BRANO DEL DOCUMENTO:
+--

La Suprema Corte , con la sentenza n. 26049 del 24 settembre 2025, ha stabilito che la dichiarazione mendace da parte di un docente che omette di comunicare un secondo incarico pubblico a tempo parziale costituisce di per sé motivo sufficiente per il licenziamento per giusta causa.
Il caso riguarda una docente di lingua inglese che, dopo anni di supplenze nella scuola secondaria e incarichi come collaboratrice esperta linguistica (CEL) presso l’Università di Foggia, era stata stabilizzata da quest’ultima nel 2018 con contratto part-time. Tuttavia, al momento della stipula del contratto, la docente aveva dichiarato di non avere altri rapporti di impiego pubblico, nonostante fosse già docente di ruolo presso un liceo statale dal 2015, seppur con un impegno settimanale limitato a due ore.
Nel 2021, l’Università di Foggia ha avviato un procedimento disciplinare, conclusosi con il licenziamento per giusta causa, ai sensi dell’art. 55-quater del D.lgs. 165/2001, contestando alla lavoratrice la falsità della dichiarazione resa all’atto dell’assunzione.
La docente ha impugnato il provvedimento, sostenendo l’insussistenza di incompatibilità tra i due incarichi, richiamando l’art. 53 del D.lgs. 165/2001 e la giurisprudenza della Cassazione (sent. n. 22497/2022), secondo cui l’autorizzazione preventiva non sarebbe necessaria per incarichi marginali e compatibili. La Corte d’Appello di Bari ha però confermato il licenziamento, ritenendo che la sanzione fosse giustificata non tanto dalla violazione del divieto di cumulo, quanto dalla dichiarazione mendace resa in sede di assunzione, che aveva consentito alla docente di accedere alla procedura di stabilizzazione prevista dall’art. 20 del D.lgs. 75/2017, riservata ai lavoratori precari.
La Corte ha sottolineato che la falsità dichiarativa, reiterata anche nella dichiarazione sostitutiva ex art. 45 del D.P.R. 445/2000, integrava una condotta grave e intenzionale, idonea a ledere il vincolo fiduciario. La Cassazione ha dichiarato inammissibile il ricorso, ribadendo che la ratio decidendi della Corte territoriale si fondava esclusivamente sulla falsità dichiarativa, e non sulla questione della compatibilità tra i due impieghi.
La Suprema Corte ha inoltre respinto la domanda di pagamento della retribuzione per il mese di novembre 2021, rilevando che la docente non aveva fornito prova dell’attività svolta, come richiesto dal contratto individuale.
La decisione conferma un orientamento rigoroso in tema di trasparenza e correttezza nelle dichiarazioni rese dai dipendenti pubblici, soprattutto in sede di accesso a procedure di stabilizzazione.

+--

ESTRATTO DATI:
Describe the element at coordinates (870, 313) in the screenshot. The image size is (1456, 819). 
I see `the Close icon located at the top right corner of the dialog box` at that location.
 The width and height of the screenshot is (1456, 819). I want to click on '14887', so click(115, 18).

+--

OBIETTIVI:
(a) Rispondi alle domande seguenti basandoti sul brano sulla sentenza della Cassazione.
(i) In quale anno l'Università di Foggia aveva stabilizzato la docente?
(ii) Quale Corte d'Appello ha confermato il licenziamento?
(iii) Per quale mese la docente chiedeva il pagamento della retribuzione?
(b) Elenca tutti gli articoli di legge o di decreto citati nel brano, ciascuno con l'atto normativo a cui appartiene.
Le righe non hanno alcun legame con il brano.

SOLUZIONI:
(a)
(i) Nel 2018.
(ii) La Corte d'Appello di Bari.
(iii) Per il mese di novembre 2021.

(b)
- Art. 55-quater del D.lgs. 165/2001
- Art. 53 del D.lgs. 165/2001
- Art. 20 del D.lgs. 75/2017
- Art. 45 del D.P.R. 445/2000